● Text passage:
---
Evangelicalism
Evangelicalism is a worldwide, interdenominational movement within Protestant Christianity, and the word at its heart comes from a single Greek term. That word is euangelion, meaning good news, a reference to the message of salvation through Jesus Christ. In 1531 the translator William Tyndale put the adjective into print in English. He wrote that he exhorted believers to proceed constantly in the evangelical truth. A year later Thomas More used it to mark a theological line, calling Barns the evangelical brother of Tyndale.
From those two writers to the present, the movement has grown into something hard to pin down. The World Evangelical Alliance claims 600 million believers in 2025, roughly one in four Christians. Yet scholars argue about whether the term names a coherent movement at all. One historian, D. G. Hart, has argued that evangelicalism should be relinquished as a religious identity because it does not exist. What four convictions hold this sprawling family together? Why did one ordinary winter in Massachusetts mark its true beginning? And why do some of its own theologians want the word abolished?
Historian David Bebbington gave evangelicalism its most influential definition by naming four priorities. He called them conversionism, biblicism, crucicentrism, and activism, and described them as a quadrilateral of priorities that is the basis of Evangelicalism. Each word marks a distinct emphasis the movement carries.
---
● Given information:
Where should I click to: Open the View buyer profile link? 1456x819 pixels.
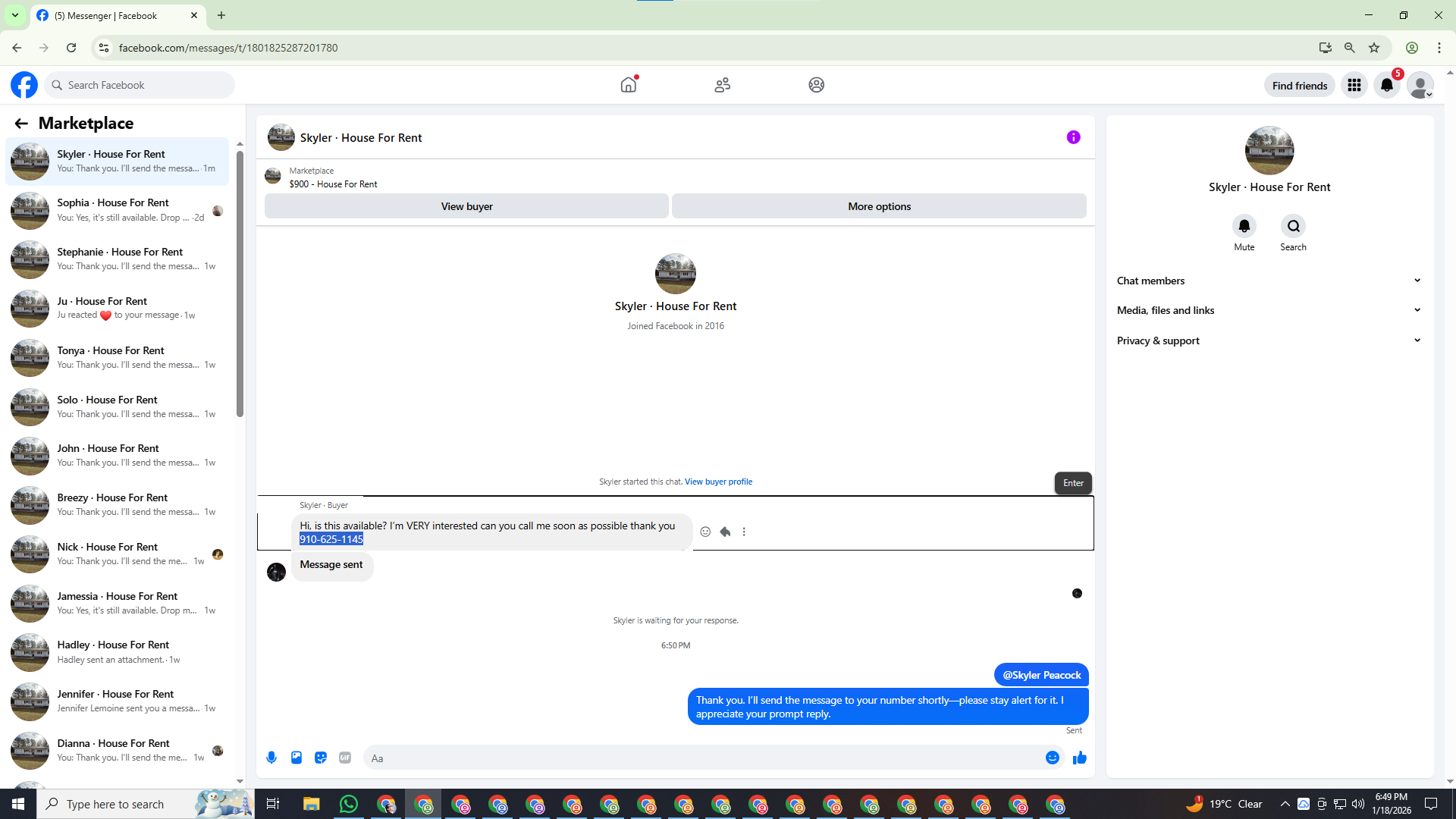click(718, 482)
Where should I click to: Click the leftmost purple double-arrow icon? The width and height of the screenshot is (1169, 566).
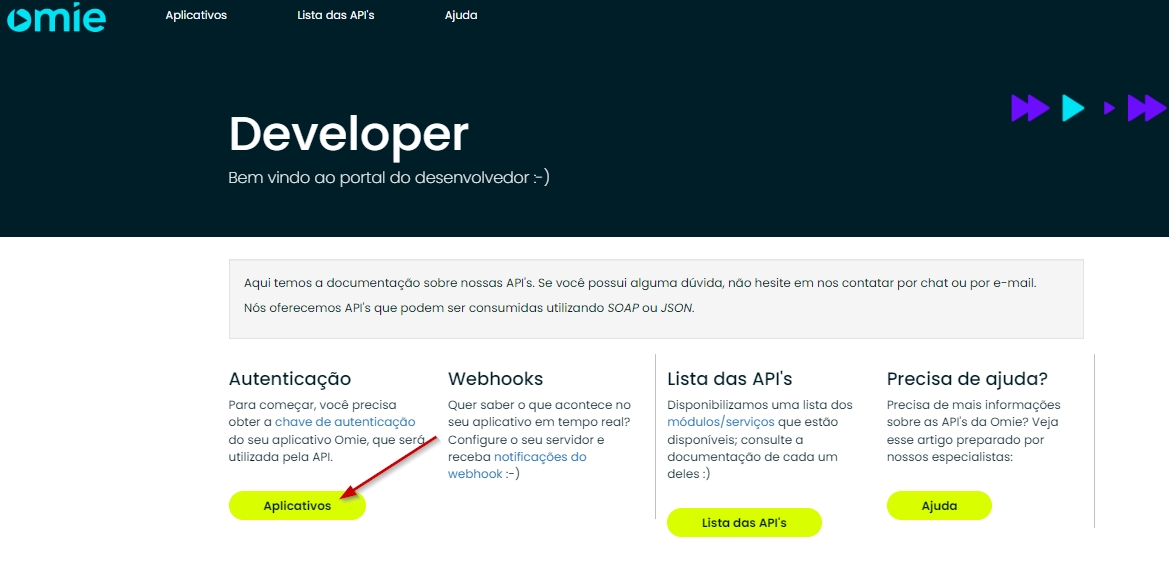pyautogui.click(x=1029, y=108)
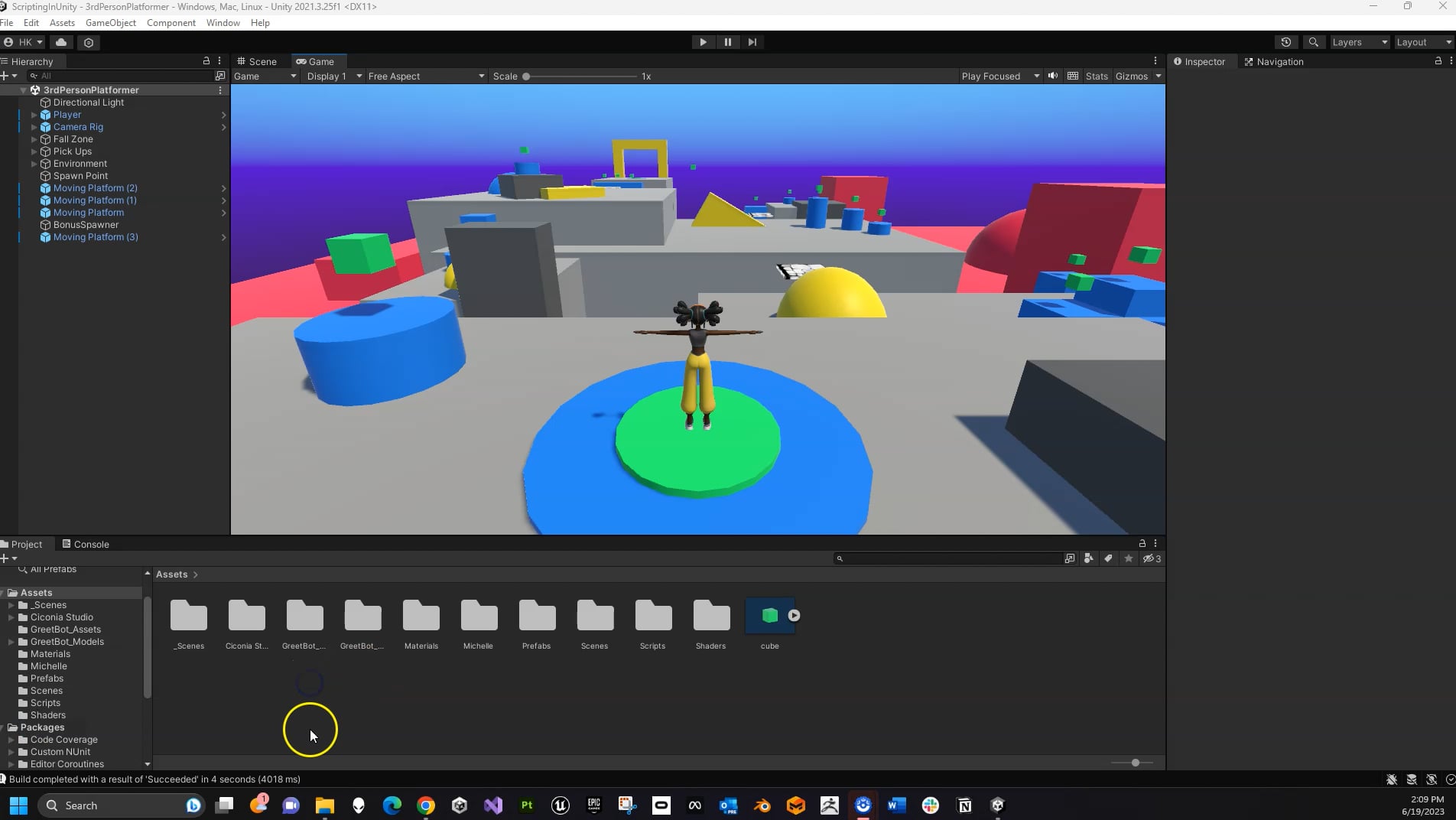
---
● Directions: Reproduce the Evangelicalism passage word for word, from its title through its last sentence.

● Response to this exercise:
Evangelicalism
Evangelicalism is a worldwide, interdenominational movement within Protestant Christianity, and the word at its heart comes from a single Greek term. That word is euangelion, meaning good news, a reference to the message of salvation through Jesus Christ. In 1531 the translator William Tyndale put the adjective into print in English. He wrote that he exhorted believers to proceed constantly in the evangelical truth. A year later Thomas More used it to mark a theological line, calling Barns the evangelical brother of Tyndale.
From those two writers to the present, the movement has grown into something hard to pin down. The World Evangelical Alliance claims 600 million believers in 2025, roughly one in four Christians. Yet scholars argue about whether the term names a coherent movement at all. One historian, D. G. Hart, has argued that evangelicalism should be relinquished as a religious identity because it does not exist. What four convictions hold this sprawling family together? Why did one ordinary winter in Massachusetts mark its true beginning? And why do some of its own theologians want the word abolished?
Historian David Bebbington gave evangelicalism its most influential definition by naming four priorities. He called them conversionism, biblicism, crucicentrism, and activism, and described them as a quadrilateral of priorities that is the basis of Evangelicalism. Each word marks a distinct emphasis the movement carries.